== THINGS TO DO ==
• A. Using the post on audio latency, answer each question briefly:
(i) What does the writer call the only number that matters?
(ii) What does the writer plan to look into more deeply while continuing to prototype on mainstream operating systems?
(iii) In the writer's experience, what do most systems recommend?
• B. Reproduce the passage of the post on audio latency between "Instead, while I'll" and "should surface it.", inclusive.

== QUOTED TEXT ==
And so, I dispute the idea that just because there are other sources of latency, we should resign ourselves and accept substantial contributors to latency which fall below perceptual threshold. The only number that matters is the final sum of all latencies.

> You cannot guarantee the required scheduling on general purpose (intel/amd) motherboards unless you take great care with the selection, and even then ... I've heard that financial services/investment firms are the main reason you can still buy mobos without SMIs, because their "latency" requirements would be broken by these interrupts.

With this in mind, I will set aside one possibity I'd considered: writing for general purpose CPUs (e.g. multicore x86_64) outside of mainstream operating systems.

Instead, while I'll continue prototyping the project on mainstream operating systems, I'll probably look more deeply into dedicated outboard DSP boards.

> *On the other hand, the "not-guaranteed" case with a reasonable mobo, sensible bus connected devices, an RT kernel and properly written user space software is going to work almost all of the time. Just no guarantees.

I appreciate how hard you've worked to achieve that.

My question, then, is how can I be confident that I'm actually meeting these "almost-all-of-time-time" latency requirements?

In my experience, most systems recommended that you lower the latency until you hear clicks and pops. That convention leaves me... dissatisfied. A dropout is a detectable event, and the monitoring system should surface it.

== INFORMATION PROVIDED ==
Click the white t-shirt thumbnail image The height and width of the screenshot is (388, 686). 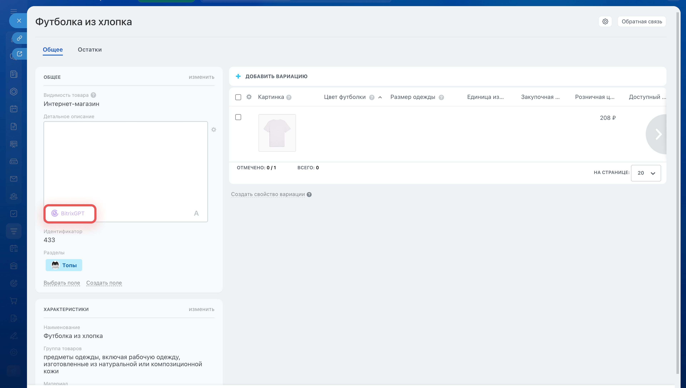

== ANSWERS BELOW ==
• A.
(i) The final sum of all latencies.
(ii) Dedicated outboard DSP boards.
(iii) That you lower the latency until you hear clicks and pops.

• B.
Instead, while I'll continue prototyping the project on mainstream operating systems, I'll probably look more deeply into dedicated outboard DSP boards.

> *On the other hand, the "not-guaranteed" case with a reasonable mobo, sensible bus connected devices, an RT kernel and properly written user space software is going to work almost all of the time. Just no guarantees.

I appreciate how hard you've worked to achieve that.

My question, then, is how can I be confident that I'm actually meeting these "almost-all-of-time-time" latency requirements?

In my experience, most systems recommended that you lower the latency until you hear clicks and pops. That convention leaves me... dissatisfied. A dropout is a detectable event, and the monitoring system should surface it.